[[ Excerpt provided open ]]
The Arizona Republic

IMF cuts global growth forecast for 2022 and ’23

- Paul Wiseman

WASHINGTON – The Internatio­nal Monetary Fund on Tuesday downgraded the outlook for the world economy this year and next, blaming Russia’s war in Ukraine for disrupting global commerce, pushing up oil prices, threatenin­g food supplies and increasing uncertaint­y already heightened by the coronaviru­s and its variants.

The 190-country lender cut its forecast for global growth to 3.6% this year, a steep falloff from 6.1% last year and from the 4.4% growth it had expected for 2022 back in January. It also said it expects the world economy to grow 3.6% again next year, slightly slower than the 3.8% it forecast in January.

The war came just as the global economy appeared to be shaking off the impact of the omicron variant.

“The war will slow economic growth and increase inflation,” IMF chief economist Pierre-Olivier Gourinchas said

Tuesday.

Now, the IMF expects Russia’s economy – battered by sanctions – to shrink 8.5% this year and Ukraine’s 35%.

U.S. economic growth is expected to drop to 3.7% this year from 5.7% in 2021. The new forecast marks a downgrade from the 4% predicted at the beginning of the year. Hobbling U.S. growth this year will be Federal Reserve interest rate increases, meant to combat resurgent inflation, and an economic slowdown in key American trading partners.

Europe, heavily dependent on Russian energy, will bear the brunt of the economic fallout from the war. For the 19 EU countries, the IMF forecasts collective growth of 2.8% in 2022, down sharply from the 3.9% it expected in January and from 5.3% last year.

The IMF expects the growth of the Chinese economy, the world’s secondbigg­est, to decelerate to 4.4% this year from 8.1% in 2021. Beijing’s zero-COVID strategy led to lockdowns in commercial cities like Shanghai and Shenzhen.
[[ Excerpt provided closed ]]
Quote the passage of the article on the IMF's growth forecast from "U.S. economic growth" up to and including "Shanghai and Shenzhen.". The records that follow are from a separate source and have no connection to the article.
[[ Data listing open ]]
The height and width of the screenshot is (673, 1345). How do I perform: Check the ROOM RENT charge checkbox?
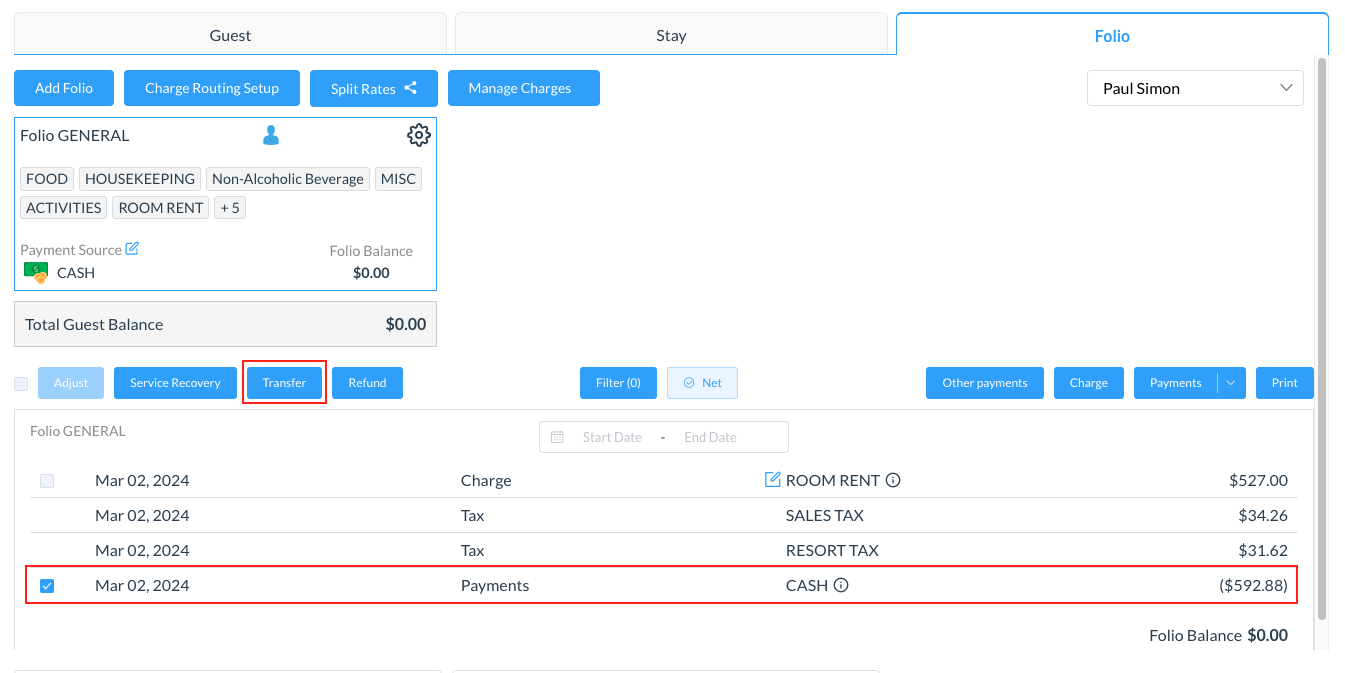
[[ Data listing closed ]]
[[ Data listing open ]]
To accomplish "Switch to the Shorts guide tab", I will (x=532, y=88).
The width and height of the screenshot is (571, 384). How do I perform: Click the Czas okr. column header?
[[ Data listing closed ]]
§ **Output of the exercise**
U.S. economic growth is expected to drop to 3.7% this year from 5.7% in 2021. The new forecast marks a downgrade from the 4% predicted at the beginning of the year. Hobbling U.S. growth this year will be Federal Reserve interest rate increases, meant to combat resurgent inflation, and an economic slowdown in key American trading partners.

Europe, heavily dependent on Russian energy, will bear the brunt of the economic fallout from the war. For the 19 EU countries, the IMF forecasts collective growth of 2.8% in 2022, down sharply from the 3.9% it expected in January and from 5.3% last year.

The IMF expects the growth of the Chinese economy, the world’s secondbigg­est, to decelerate to 4.4% this year from 8.1% in 2021. Beijing’s zero-COVID strategy led to lockdowns in commercial cities like Shanghai and Shenzhen.